Windsor Weddings: Princess Margaret's Dress

It's been called the height of simplicity and the epitome of sophistication. Vogue loved it while thousands have copied it. The wedding dress worn by Princess Margaret on May 6th 1960 as she wed Antony Armstrong-Jones is one of the most famous royal gowns of all. And you don't even need to look closely to find out why. As we wait for Meghan Markle to add her own sense of style to royal marriage history, here's a look at Princess Margaret's moment as a bride in Windsor Wedding Dresses....

Margaret's gown was designed by Norman Hartnell who had created the Queen's wedding dress but the two couldn't have been more different. They were made just thirteen years apart but the way social change had influenced fashion was clear for all to see in the contrasting styles of these regal gowns. While that worn by the then Princess Elizabeth in 1947 had been all about pared back, post war elegance, Margaret's was big and bold and the epitome of the vibrant new feel that just about everyone had as the 1960s began.

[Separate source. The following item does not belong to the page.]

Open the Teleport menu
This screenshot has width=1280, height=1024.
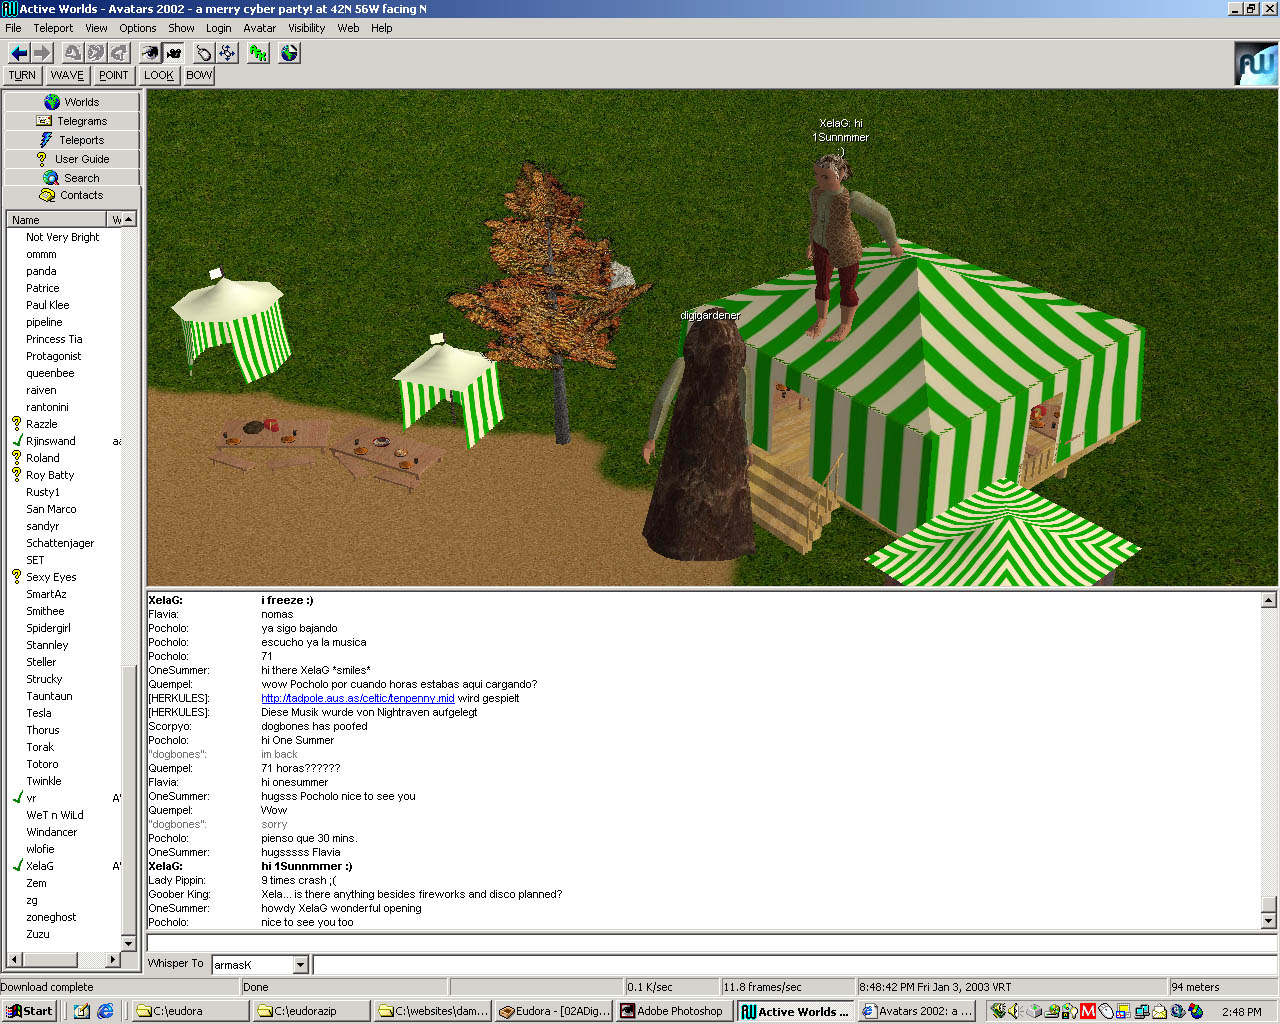point(53,28)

This was a dress made to wow and it's lost none of that impact in the almost sixty years since it was first seen. Boil it down to basics and you have a simple jacket style top with huge skirt. There's little embellishment, just bold and simple lines. This gown is made of silk organza, with over 30 metres of fabric in the huge skirt alone, but the material is left to speak for itself. The result is a masterpiece of a wedding dress.

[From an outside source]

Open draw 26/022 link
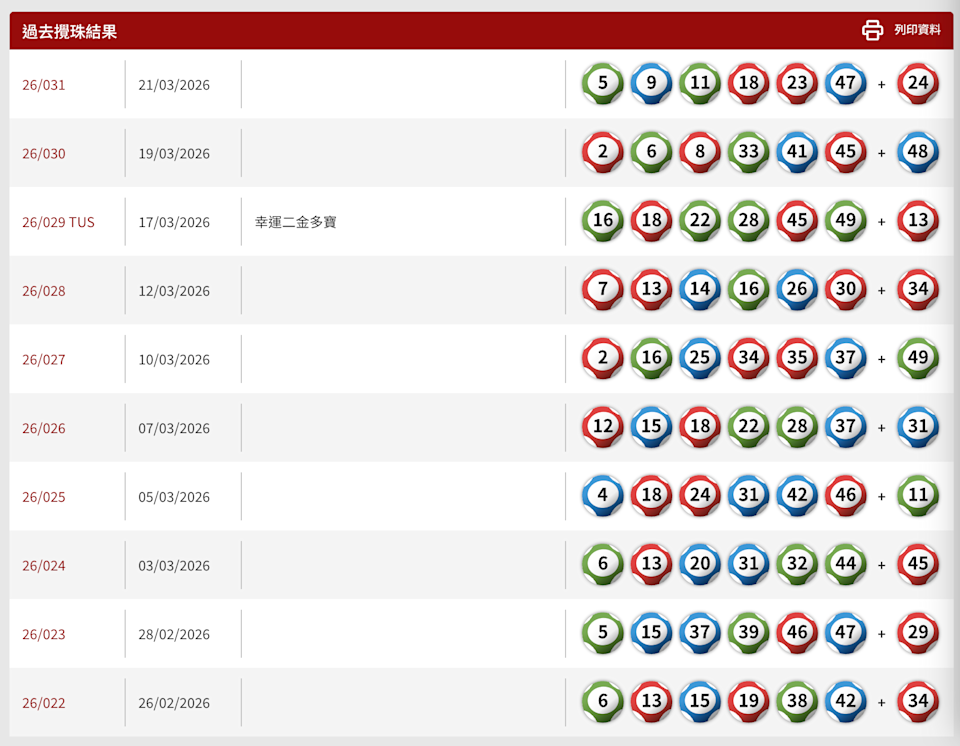Screen dimensions: 960x746 coord(44,703)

In some ways, it's very, very traditional. But the modern edge is there. Unlike other royal brides before her, Margaret didn't walk into Westminster Abbey with another dozen or so feet of fabric behind her. The skirt fans out into a mini train with a simple veil that extends just beyond it. But this royal wedding dress doesn't lack for drama because of that. Its simple top, pinched in waist and stand out skirt give this an impact other royal wedding dresses have struggled to find.

There's also the small matter of the big tiara which adds a regal air and then some. The Poltimore Tiara was bought by Margaret herself at auction (when you're a princess that's the kind of present you get for yourself) and took a starring role on her big day. The wall of diamond scrolls and flowers works perfectly with the simple elegance of the gown. The overall look is romantic perfection.

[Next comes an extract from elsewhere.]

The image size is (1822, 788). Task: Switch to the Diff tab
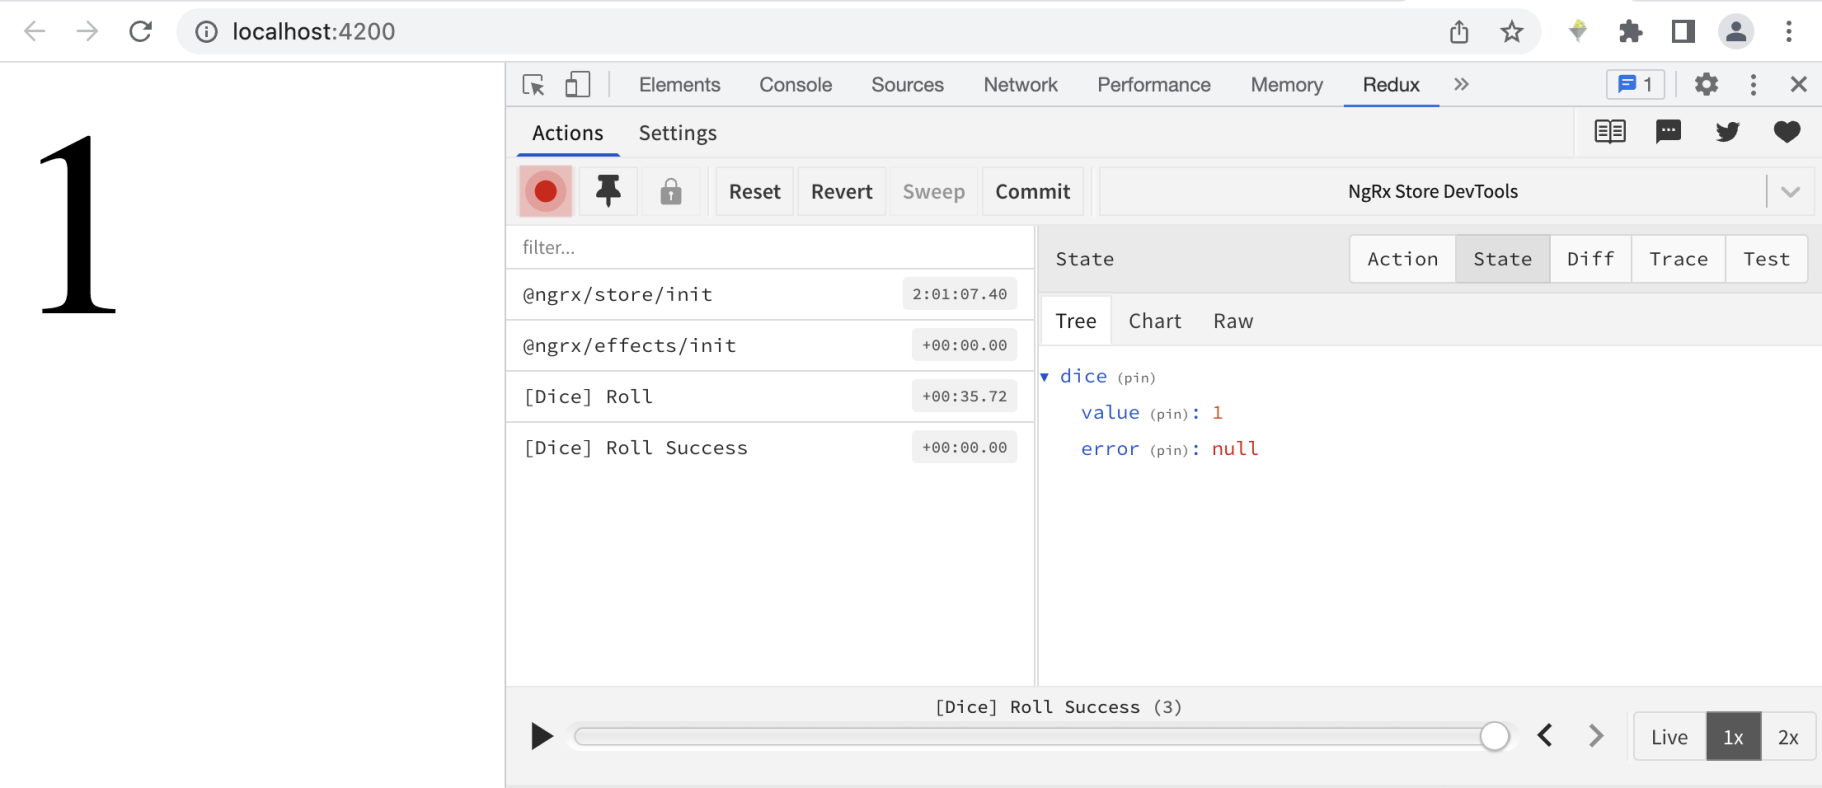(x=1590, y=259)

We know this marriage didn't end happily ever after but it began in a haze of beauty. The dress was so stunning it spawned hundreds of copies while the gown worn by Margaret's daughter-in-law, Serena, was closely based on this wedding look.  And in the history of Windsor Wedding Dresses, it's a regular favourite and will be for years to come. Who said just cos you're not the eldest, or marrying a first born, that you have to take second stage in the wedding gown department?